Treatment Of Heart Attack With The Help Of Stem Cells From Belly Fat.
Stem cells enchanted from the belly fatty of 10 humanity attack patients managed to improve several measures of heart function, Dutch researchers report. This is the initial time this type of therapy has been used in humans, said the scientists, who presented their findings Tuesday at the American Heart Association's annual session in Chicago health. But the improvements, though extent dramatic in this small group of patients, were not statistically significant, probably due to the circumscribed number of participants in the study.
And another expert urged caution when interpreting the results. "The explanation issue is whether a treatment makes us live longer or feel better," said Dr Jeffrey S Borer, chairperson of the department of medicine and of cardiovascular medicine at the State University of New York (SUNY) Downstate Medical Center in New York City scriptovore.com. This ruminate on only looked at "surrogates," purport measures of heart function that might predict better future health in the patient, he said.
So "This cannot be interpreted as if they undeviatingly represent positive clinical outcomes," Borer said. "These certainly are rosy stem cell data, but there's a great deal more to do before it is possible to know whether this is a sensible therapy".
Another caveat: All the patients in this trial were white Europeans. The study authors take it the results could be extrapolated to much of the US population, but not necessarily to people who aren't white. Fat accumulation yields many more stem cells than bone marrow (which has been studied before) and is much easier to access.
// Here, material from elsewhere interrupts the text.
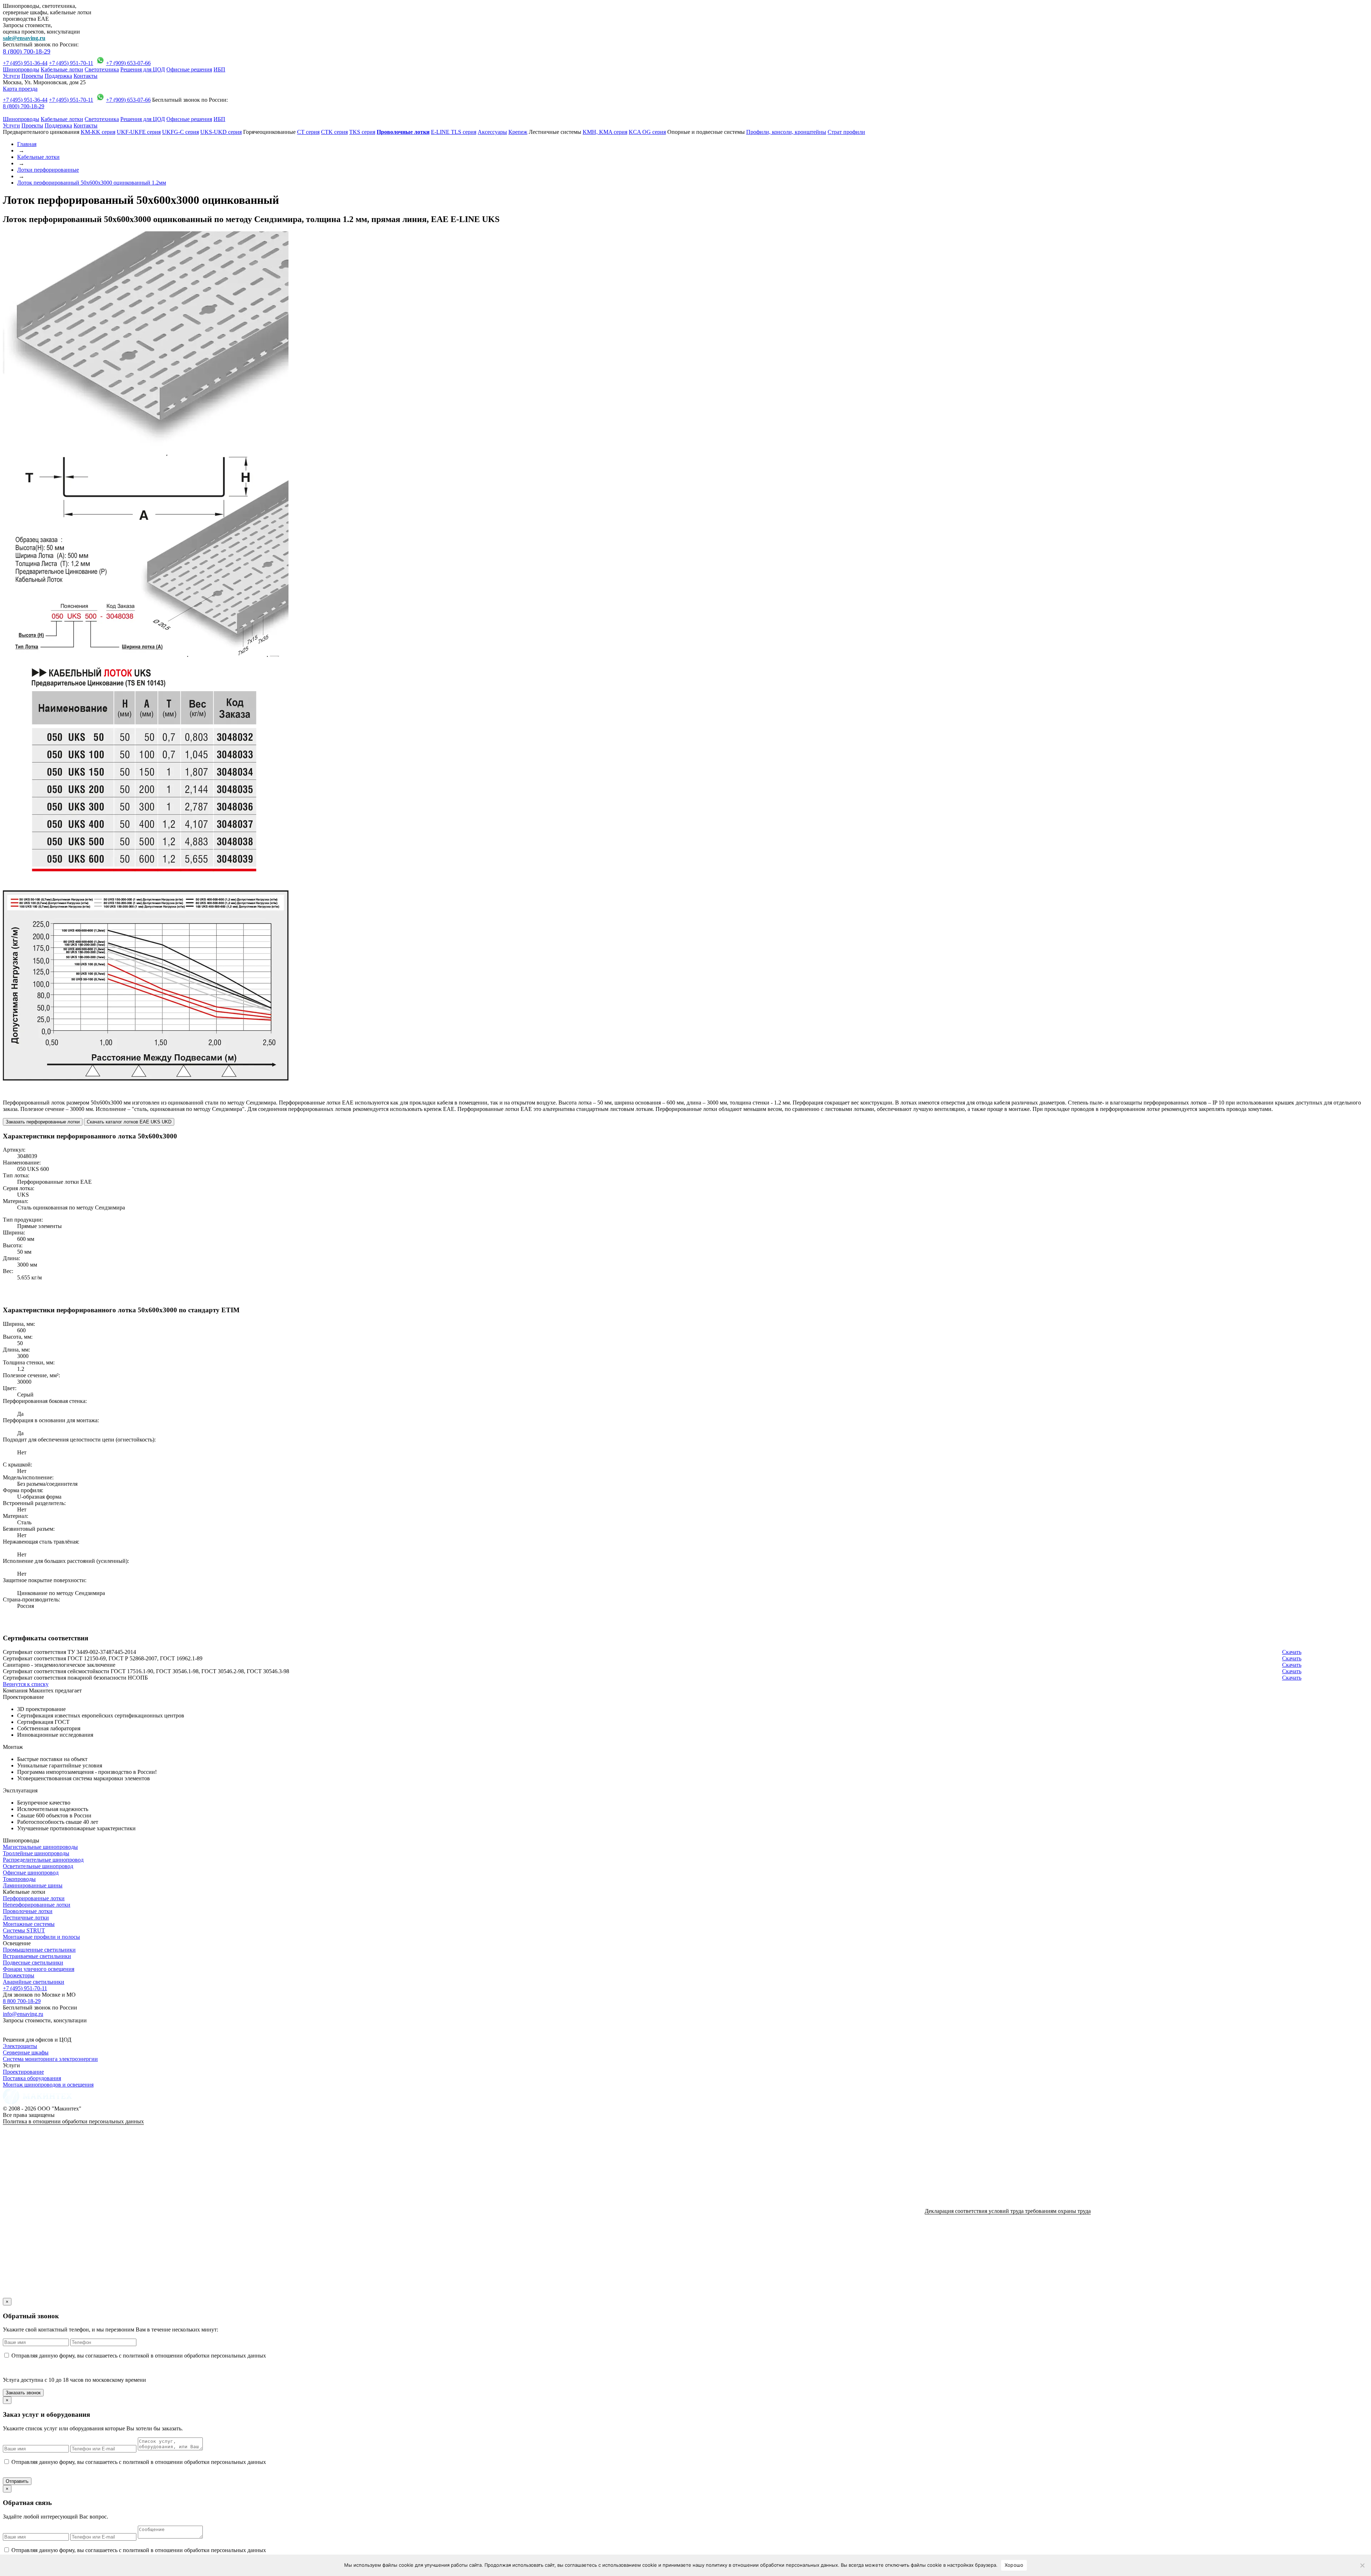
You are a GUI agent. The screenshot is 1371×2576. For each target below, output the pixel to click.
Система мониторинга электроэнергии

In bone marrow, 40 cubic centimeters (cc) typically return about 25000 stem cells, which is "not nearly enough to premium people with," said study author Dr Eric Duckers, first place of the Molecular Cardiology Laboratory at Thoraxcenter, Erasmus University Medical Center in Rotterdam. To get enough cells to utilize with, those stem cells would have to be cultured, a process that can take six to eight weeks, he said.
By contrast, 100 cc's of greasy tissue yield millions of stem the tide cells, plenty to work with. A hundred cc's is about the size of a coffee cup - a European coffee cup, not the mega-size of American coffee containers, Duckers emphasized. "With that many cells, you can ostracize them and give them to the unswerving right away as they come into the hospital," he explained.
All patients in this double-blind, placebo-controlled inquiry (11 men and three women) arrived at the hospital having suffered a obdurate heart attack. All then underwent cardiac catheterization to assess blood flow, followed by percutaneous coronary intervention (PCI), more commonly known as angioplasty, to put back blood flow.
Within 24 hours of the understanding attack, doctors performed liposuction to remove fat tissue, removed 20 million stem cells and gave them back to the patients through a catheter. The infusion took no more than 10 minutes. Ten patients received retard cells and four received a placebo infusion. "It was done very, very quickly, all in the same day," Duckers said.
Six months after the procedure, quell stall patients had better blood flow (more than triple the rate compared to patients getting a placebo), a 5,7 percent develop in heart pumping ability, and a 50 percent reduction in scarring of empathy muscle (from 31,6 percent right after the heart attack to 15,4 percent). Placebo patients maxim no decrease in scarring.
And "In theory," Borer said, "the use of curb cells to improve myocardial perfusion blood flow and cardiac performance is very auspicious - but to the present time, although many approaches to stem cell use have been tested, there really has not yet been evidence of a clinically helpful important result. That doesn't mean that stem cell research isn't an eminent lead to follow" deerantler.drug-purchase.info. The Dutch research team is now embarking on a trial that will at bottom enroll 375 heart attack patients at 35 medical centers in the European Union to further exam stem cell infusions.